Two experts in the Epic Games versus Apple Trial on Tuesday argued that Apple Appstore Anti-steering regulations make it difficult for iPhone owners to know that they can use some apps on other devices.
The economist David Evans making an argument as to why Apple has an unfair monopoly iOS App distribution, especially with regard to measures that prevent developers from promoting in the App Store outside of platforms and websites.
Taking the example of V-Bucks, Fortnite’s game currency, Evans said it was “theoretically possible” for “Fortnite” players to purchase V-Bucks through a web browser instead of the iOS app. However, Apple prevents developers from promoting mechanisms outside of the platform.
“The problem here is a combination of the two that requires Epic to be used [in-app purchases] in the iOS Fortnite app combined with a number of obstacles that make it very difficult for Epic to communicate with the iOS app user, “Evans said.
Judge Yvonne Gonzalez Rogers then asked whether removing these provisions against the steering could alleviate the problem.
In response, Evans said that this solution would work “for now” as it would diminish, but not eliminate, Apple’s alleged market power. He added that the solution would not be possible for apps without a website or web version, or for consumers without easy access to a computer.
Apple’s attorney suggested that Epic Games could buy ads that let players know they can buy V-Bucks outside of the App Store. The implication is that platform owners “should not be asked, for the sake of competitive activity, to promote the promotions available to the consumer”.

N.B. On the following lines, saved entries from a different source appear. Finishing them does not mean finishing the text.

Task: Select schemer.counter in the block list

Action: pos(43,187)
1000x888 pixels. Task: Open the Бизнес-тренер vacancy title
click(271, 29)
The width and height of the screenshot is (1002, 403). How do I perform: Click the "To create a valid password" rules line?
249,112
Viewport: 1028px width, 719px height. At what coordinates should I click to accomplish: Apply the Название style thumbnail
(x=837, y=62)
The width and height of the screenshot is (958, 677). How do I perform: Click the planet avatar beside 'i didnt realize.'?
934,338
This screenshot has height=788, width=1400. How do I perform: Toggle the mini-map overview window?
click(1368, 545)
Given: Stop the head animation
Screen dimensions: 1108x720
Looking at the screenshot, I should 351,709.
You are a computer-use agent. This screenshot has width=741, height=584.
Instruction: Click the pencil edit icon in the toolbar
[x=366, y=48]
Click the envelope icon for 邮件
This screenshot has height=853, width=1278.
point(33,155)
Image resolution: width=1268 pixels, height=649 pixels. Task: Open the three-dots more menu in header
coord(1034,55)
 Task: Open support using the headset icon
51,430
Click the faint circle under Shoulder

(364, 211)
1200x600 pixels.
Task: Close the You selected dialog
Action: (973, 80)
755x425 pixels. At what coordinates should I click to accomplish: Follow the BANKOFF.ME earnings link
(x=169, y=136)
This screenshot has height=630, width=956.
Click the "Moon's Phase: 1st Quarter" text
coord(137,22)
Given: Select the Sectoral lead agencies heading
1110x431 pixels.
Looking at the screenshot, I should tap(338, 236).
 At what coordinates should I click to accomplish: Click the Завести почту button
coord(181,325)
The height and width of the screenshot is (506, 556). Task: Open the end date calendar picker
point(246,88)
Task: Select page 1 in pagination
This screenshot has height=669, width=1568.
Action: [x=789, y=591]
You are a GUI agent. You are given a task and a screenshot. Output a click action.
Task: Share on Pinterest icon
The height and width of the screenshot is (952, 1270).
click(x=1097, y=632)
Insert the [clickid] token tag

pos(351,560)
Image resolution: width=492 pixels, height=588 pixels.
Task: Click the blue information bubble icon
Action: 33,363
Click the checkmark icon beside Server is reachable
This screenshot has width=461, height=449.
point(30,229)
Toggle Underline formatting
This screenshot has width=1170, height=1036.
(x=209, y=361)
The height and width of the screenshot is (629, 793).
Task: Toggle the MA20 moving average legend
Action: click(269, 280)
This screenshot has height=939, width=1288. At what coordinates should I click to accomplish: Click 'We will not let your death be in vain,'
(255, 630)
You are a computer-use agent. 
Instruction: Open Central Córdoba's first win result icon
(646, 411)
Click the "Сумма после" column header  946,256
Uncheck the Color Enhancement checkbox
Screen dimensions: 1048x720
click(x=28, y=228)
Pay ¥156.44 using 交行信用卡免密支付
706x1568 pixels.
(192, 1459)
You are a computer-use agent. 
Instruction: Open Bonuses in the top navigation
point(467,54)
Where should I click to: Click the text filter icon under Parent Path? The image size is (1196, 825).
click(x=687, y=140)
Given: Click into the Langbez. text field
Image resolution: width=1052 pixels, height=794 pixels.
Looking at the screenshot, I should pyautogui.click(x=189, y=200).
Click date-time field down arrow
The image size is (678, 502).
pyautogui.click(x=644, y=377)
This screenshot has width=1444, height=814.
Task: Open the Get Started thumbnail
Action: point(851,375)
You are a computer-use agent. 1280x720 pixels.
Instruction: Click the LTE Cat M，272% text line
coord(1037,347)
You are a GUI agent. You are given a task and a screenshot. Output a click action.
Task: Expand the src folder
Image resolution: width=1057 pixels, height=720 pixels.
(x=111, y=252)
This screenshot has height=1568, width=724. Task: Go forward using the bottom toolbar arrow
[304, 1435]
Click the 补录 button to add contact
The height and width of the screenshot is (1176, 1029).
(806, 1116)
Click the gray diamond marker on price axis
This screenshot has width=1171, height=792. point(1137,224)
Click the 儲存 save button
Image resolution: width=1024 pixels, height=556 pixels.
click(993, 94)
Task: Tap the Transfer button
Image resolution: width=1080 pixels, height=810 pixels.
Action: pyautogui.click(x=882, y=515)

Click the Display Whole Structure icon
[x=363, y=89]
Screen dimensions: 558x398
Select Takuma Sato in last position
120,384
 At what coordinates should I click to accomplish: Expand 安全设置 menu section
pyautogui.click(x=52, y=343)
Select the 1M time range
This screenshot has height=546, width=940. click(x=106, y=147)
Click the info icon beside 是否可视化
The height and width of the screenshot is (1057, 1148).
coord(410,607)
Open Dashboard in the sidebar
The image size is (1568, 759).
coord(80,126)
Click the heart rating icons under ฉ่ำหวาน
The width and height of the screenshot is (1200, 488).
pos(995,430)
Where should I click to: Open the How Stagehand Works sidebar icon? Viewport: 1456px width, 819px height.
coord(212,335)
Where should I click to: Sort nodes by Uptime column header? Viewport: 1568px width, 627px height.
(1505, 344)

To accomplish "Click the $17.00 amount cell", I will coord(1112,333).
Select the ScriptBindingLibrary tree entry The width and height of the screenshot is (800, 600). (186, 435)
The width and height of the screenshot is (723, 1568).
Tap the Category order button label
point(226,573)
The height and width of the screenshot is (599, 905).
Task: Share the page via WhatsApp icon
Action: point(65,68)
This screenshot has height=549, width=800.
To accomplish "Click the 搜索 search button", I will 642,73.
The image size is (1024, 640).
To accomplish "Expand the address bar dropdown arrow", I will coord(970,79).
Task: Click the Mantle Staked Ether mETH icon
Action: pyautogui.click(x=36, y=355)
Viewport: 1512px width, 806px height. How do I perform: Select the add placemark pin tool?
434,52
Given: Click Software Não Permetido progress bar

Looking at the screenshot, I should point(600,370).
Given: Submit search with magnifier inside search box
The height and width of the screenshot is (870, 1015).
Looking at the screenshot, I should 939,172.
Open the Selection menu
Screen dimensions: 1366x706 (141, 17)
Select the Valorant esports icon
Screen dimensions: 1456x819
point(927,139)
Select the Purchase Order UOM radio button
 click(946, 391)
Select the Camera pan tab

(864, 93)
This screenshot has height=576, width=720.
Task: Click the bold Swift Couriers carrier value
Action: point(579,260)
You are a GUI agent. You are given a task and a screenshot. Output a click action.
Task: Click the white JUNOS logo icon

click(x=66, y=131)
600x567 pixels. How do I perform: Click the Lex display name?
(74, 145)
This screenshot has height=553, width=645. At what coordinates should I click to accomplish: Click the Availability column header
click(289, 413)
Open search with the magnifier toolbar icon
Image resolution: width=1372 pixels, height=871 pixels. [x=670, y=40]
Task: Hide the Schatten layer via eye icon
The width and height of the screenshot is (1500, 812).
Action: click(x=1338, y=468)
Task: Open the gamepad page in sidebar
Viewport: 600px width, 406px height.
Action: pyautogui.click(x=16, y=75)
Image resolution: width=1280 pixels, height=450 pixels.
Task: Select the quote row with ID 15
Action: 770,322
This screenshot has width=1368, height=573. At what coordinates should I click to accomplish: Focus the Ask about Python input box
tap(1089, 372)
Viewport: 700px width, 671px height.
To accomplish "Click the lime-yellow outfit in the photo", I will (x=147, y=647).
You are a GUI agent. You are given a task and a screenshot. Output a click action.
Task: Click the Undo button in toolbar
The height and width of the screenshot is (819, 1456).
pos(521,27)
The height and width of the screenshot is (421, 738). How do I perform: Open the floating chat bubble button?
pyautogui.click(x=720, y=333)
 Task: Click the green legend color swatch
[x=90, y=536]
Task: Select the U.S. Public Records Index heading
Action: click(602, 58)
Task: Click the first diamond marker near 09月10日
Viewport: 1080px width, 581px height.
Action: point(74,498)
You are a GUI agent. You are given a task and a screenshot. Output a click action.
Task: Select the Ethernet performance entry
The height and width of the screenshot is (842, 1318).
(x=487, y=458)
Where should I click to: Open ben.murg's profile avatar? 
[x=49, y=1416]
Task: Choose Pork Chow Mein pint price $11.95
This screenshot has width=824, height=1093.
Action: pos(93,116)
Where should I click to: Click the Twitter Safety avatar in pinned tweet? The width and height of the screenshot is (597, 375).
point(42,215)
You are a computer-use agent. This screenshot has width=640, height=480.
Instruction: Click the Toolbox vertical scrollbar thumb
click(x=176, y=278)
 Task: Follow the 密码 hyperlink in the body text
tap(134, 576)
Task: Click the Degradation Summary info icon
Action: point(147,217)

Epic’s other witness on Tuesday, Stanford economics professor Susan Athey, also mentioned anti-steering regulations in her testimony.
Consumers, Athey said, “can’t tell by looking at their app on their app.” iPhone At another point, she also pointed out that subscriptions made through the Apple platform get stuck in the Apple ecosystem. One solution, according to Athey, is “middleware” or systems such as alternative payment platforms in iOS or cross-platform app stores.
Apple’s lawyers disagreed with these arguments. In Athey’s case, they pointed out that they hadn’t analyzed how much money users would spend buying back apps or subscriptions. Athey agreed. Apple also struggled with Athey’s ties to Microsoft, as well as the fact that it did not have access to important business documents related to the App Store before making statements against the storefront.